(Stored items)
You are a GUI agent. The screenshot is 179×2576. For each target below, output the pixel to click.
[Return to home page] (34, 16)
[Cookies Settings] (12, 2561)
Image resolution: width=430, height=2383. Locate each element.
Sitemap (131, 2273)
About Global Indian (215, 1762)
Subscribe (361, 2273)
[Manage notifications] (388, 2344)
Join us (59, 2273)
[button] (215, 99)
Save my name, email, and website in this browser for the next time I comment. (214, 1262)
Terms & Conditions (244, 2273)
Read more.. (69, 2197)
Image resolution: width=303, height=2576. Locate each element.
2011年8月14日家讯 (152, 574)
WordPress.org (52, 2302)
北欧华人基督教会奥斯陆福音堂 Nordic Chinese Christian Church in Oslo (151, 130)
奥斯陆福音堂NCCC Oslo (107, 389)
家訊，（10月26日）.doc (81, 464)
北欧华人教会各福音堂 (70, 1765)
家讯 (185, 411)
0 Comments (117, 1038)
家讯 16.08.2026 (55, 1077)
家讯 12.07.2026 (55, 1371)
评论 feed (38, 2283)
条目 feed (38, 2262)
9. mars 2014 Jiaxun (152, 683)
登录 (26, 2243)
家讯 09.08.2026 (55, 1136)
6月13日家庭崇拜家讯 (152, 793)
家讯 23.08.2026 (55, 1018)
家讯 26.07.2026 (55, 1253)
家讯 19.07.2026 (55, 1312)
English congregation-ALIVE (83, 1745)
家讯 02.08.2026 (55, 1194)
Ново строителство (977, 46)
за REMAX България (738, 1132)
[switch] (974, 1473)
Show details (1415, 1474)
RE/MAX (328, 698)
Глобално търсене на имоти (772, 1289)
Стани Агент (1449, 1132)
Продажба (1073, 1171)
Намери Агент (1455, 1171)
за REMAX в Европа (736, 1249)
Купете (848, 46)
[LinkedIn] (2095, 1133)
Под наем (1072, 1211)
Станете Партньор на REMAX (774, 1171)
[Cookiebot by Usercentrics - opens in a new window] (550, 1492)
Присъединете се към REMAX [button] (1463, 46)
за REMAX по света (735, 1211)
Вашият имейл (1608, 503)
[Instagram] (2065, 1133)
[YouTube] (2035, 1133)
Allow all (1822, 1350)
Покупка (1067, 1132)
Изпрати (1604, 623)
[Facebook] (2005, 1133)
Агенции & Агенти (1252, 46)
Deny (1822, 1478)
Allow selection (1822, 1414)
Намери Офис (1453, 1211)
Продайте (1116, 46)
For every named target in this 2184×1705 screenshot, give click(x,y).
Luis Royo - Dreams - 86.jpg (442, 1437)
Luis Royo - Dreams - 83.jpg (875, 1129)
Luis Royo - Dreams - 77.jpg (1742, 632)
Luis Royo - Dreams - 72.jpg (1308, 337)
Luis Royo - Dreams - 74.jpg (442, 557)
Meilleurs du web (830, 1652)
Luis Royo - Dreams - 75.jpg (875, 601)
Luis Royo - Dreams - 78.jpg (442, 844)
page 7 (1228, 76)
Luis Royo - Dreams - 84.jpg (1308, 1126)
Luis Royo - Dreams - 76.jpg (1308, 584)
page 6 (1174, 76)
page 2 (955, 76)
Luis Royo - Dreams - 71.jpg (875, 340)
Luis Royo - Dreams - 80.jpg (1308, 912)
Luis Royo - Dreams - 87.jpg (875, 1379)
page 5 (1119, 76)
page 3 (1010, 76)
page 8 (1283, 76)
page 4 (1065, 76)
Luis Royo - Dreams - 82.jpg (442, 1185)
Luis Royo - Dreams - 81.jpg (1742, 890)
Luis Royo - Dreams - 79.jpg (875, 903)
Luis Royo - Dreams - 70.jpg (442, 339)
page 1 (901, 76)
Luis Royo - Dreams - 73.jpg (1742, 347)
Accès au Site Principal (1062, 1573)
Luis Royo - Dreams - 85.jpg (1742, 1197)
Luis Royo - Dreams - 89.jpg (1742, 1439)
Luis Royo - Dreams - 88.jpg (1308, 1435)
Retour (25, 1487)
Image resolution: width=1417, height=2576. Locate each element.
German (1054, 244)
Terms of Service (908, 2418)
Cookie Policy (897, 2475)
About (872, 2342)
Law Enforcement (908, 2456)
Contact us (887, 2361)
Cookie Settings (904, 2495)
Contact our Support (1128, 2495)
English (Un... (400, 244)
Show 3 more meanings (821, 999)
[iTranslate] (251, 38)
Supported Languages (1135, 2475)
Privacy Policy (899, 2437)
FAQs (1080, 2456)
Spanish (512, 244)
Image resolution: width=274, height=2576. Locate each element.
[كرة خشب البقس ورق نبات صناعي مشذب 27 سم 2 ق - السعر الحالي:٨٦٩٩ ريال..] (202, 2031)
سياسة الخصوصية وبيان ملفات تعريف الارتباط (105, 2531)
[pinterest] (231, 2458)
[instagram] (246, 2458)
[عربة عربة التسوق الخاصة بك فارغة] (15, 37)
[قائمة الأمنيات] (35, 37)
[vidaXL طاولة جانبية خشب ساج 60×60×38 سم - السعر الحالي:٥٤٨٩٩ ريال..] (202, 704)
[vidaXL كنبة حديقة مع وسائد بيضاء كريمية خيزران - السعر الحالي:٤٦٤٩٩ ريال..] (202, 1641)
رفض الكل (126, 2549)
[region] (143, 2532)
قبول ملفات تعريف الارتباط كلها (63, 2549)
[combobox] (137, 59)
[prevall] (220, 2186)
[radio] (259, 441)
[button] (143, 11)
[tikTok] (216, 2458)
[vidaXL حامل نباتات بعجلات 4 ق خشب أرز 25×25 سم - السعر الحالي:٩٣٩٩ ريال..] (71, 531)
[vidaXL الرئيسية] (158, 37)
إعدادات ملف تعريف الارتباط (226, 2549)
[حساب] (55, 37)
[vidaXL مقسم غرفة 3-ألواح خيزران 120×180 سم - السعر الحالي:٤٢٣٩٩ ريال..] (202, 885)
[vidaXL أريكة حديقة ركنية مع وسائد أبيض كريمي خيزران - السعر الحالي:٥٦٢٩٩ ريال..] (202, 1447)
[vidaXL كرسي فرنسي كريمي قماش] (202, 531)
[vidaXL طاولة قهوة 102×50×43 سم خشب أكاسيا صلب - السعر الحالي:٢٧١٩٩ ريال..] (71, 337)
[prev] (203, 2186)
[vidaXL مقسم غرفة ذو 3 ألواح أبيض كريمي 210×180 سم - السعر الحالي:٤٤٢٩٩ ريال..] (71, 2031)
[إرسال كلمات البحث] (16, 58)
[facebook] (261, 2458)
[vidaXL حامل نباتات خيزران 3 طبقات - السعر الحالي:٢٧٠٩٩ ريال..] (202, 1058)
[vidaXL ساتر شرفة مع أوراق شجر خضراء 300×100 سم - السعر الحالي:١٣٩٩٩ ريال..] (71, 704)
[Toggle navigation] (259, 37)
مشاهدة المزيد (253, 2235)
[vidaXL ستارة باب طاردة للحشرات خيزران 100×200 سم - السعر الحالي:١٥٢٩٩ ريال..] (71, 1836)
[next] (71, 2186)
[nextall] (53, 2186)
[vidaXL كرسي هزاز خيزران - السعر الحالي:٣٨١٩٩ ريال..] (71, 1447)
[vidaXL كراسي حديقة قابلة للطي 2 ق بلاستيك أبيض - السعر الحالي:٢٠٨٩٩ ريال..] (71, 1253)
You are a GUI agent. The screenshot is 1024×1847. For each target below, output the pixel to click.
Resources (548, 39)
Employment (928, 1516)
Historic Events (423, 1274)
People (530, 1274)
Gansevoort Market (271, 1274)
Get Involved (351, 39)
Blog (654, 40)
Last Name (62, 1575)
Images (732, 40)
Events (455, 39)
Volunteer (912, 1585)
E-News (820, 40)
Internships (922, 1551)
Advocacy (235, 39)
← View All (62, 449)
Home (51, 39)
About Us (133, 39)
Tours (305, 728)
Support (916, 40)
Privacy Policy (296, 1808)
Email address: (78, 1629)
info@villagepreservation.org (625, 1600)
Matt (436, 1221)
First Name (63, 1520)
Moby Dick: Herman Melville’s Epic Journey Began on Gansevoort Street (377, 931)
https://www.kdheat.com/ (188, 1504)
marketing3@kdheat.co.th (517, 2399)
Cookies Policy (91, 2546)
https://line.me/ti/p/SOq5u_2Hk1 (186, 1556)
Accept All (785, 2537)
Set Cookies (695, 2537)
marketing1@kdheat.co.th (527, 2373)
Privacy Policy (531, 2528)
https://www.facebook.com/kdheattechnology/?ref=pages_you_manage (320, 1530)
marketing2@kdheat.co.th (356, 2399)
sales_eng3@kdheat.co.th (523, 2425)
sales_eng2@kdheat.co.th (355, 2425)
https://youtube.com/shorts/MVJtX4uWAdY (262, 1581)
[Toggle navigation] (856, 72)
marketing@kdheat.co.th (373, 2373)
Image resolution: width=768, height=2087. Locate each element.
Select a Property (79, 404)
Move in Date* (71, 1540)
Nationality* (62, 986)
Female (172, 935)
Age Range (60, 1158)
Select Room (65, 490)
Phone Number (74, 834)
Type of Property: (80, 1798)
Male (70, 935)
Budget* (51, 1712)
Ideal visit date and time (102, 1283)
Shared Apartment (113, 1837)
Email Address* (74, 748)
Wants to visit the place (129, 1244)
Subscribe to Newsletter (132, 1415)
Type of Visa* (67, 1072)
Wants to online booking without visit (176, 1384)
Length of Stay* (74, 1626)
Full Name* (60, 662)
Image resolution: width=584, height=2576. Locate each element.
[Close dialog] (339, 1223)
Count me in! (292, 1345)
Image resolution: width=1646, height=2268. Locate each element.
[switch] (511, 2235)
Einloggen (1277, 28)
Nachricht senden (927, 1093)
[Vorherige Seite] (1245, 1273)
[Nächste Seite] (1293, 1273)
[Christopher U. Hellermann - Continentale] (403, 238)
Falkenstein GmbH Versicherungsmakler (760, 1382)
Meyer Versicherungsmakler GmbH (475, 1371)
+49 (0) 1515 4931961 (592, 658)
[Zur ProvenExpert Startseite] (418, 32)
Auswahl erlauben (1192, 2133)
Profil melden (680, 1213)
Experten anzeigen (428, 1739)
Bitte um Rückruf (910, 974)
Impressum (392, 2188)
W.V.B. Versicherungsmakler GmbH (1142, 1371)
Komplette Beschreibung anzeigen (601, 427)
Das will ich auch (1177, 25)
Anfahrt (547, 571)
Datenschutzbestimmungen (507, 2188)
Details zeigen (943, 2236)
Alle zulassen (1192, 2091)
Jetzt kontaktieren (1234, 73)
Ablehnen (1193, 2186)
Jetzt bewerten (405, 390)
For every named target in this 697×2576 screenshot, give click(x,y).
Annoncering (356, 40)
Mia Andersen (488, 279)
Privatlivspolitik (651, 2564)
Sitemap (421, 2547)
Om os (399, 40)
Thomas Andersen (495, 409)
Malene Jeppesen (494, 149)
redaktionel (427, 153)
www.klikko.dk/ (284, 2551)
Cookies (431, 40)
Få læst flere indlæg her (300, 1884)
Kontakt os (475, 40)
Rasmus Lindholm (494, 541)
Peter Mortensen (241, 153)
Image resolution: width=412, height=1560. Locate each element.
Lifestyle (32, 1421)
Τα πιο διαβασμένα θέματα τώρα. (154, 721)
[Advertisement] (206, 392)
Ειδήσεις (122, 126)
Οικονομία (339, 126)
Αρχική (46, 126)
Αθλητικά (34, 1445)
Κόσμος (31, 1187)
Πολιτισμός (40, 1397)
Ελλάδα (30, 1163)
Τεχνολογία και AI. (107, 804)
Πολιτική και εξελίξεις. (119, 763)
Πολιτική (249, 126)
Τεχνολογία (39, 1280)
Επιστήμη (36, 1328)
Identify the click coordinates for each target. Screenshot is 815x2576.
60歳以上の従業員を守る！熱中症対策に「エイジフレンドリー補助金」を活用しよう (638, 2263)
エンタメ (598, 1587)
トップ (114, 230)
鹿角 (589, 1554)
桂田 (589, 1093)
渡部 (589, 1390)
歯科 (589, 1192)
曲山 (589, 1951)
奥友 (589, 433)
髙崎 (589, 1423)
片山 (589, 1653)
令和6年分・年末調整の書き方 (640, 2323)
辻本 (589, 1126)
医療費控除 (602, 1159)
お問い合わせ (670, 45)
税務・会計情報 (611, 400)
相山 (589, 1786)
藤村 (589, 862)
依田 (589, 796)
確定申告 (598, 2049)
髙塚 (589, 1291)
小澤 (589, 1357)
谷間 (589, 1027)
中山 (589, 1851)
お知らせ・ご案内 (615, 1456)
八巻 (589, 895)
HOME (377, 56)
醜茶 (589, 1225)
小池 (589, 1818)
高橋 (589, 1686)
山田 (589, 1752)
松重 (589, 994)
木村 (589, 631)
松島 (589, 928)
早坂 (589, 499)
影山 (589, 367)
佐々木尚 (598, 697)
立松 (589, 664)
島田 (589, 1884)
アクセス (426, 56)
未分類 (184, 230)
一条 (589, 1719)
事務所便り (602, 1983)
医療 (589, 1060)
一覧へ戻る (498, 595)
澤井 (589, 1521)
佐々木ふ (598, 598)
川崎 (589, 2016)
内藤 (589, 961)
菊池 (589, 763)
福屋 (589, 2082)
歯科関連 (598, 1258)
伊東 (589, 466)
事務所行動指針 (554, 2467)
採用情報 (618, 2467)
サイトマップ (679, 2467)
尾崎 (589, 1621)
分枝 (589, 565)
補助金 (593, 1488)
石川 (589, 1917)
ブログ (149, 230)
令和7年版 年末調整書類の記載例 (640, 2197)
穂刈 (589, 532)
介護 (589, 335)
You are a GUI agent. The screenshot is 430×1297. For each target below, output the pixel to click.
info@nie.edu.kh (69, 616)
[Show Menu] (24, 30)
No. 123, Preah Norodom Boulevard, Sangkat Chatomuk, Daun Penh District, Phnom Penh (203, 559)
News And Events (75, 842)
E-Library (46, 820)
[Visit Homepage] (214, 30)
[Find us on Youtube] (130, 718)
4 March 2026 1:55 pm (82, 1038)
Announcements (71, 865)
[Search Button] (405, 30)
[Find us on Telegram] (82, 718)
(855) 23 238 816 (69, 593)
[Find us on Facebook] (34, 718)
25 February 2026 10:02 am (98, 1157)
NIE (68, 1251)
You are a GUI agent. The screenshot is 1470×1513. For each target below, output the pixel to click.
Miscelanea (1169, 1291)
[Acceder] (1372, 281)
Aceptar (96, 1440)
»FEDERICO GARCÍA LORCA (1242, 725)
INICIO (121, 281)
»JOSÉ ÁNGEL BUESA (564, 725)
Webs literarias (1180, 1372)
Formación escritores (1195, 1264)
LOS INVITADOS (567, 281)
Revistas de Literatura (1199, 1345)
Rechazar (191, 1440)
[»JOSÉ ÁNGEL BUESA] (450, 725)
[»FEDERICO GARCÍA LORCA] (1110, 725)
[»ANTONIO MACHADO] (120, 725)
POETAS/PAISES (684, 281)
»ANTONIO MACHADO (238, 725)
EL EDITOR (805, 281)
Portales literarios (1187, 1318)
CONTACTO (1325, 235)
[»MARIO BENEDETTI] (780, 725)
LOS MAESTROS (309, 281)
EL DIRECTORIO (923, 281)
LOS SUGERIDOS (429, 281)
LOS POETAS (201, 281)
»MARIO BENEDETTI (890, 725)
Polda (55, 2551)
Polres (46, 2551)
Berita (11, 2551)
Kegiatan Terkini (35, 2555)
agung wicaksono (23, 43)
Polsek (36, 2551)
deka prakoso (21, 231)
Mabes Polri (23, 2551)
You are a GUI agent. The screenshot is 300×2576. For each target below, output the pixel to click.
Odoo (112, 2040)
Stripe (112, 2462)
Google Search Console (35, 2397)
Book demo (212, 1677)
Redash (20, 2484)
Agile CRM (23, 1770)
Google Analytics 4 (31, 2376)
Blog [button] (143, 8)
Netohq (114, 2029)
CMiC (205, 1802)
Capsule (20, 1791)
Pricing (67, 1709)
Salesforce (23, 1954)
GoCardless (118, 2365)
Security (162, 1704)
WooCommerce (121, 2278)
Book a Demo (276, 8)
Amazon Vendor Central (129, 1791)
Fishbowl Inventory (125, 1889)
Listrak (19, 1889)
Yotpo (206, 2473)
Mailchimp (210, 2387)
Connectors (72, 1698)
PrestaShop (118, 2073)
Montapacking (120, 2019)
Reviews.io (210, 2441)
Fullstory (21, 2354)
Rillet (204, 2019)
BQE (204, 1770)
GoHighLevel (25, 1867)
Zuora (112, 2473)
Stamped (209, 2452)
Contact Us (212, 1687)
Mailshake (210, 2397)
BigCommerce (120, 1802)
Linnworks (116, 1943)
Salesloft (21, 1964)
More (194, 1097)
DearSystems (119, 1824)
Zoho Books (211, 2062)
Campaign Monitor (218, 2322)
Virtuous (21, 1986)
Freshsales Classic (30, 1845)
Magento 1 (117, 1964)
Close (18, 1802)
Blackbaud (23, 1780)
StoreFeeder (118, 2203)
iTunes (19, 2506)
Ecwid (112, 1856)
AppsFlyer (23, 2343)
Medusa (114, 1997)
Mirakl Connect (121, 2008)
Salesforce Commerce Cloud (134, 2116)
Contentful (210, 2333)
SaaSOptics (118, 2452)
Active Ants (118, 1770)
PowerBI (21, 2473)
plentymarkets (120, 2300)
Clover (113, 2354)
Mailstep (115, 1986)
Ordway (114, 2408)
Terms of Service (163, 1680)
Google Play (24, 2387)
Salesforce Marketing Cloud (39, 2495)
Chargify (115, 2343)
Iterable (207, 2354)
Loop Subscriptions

Exercise: Only the lines above from the line with "Gansevoort Market (271, 1274)" to the line with "First Name (63, 1520)", those two lines included, should be reproduced exactly.

Solution for this task:
Gansevoort Market (271, 1274)
Get Involved (351, 39)
Blog (654, 40)
Last Name (62, 1575)
Images (732, 40)
Events (455, 39)
Volunteer (912, 1585)
E-News (820, 40)
Internships (922, 1551)
Advocacy (235, 39)
← View All (62, 449)
Home (51, 39)
About Us (133, 39)
Tours (305, 728)
Support (916, 40)
Privacy Policy (296, 1808)
Email address: (78, 1629)
info@villagepreservation.org (625, 1600)
Matt (436, 1221)
First Name (63, 1520)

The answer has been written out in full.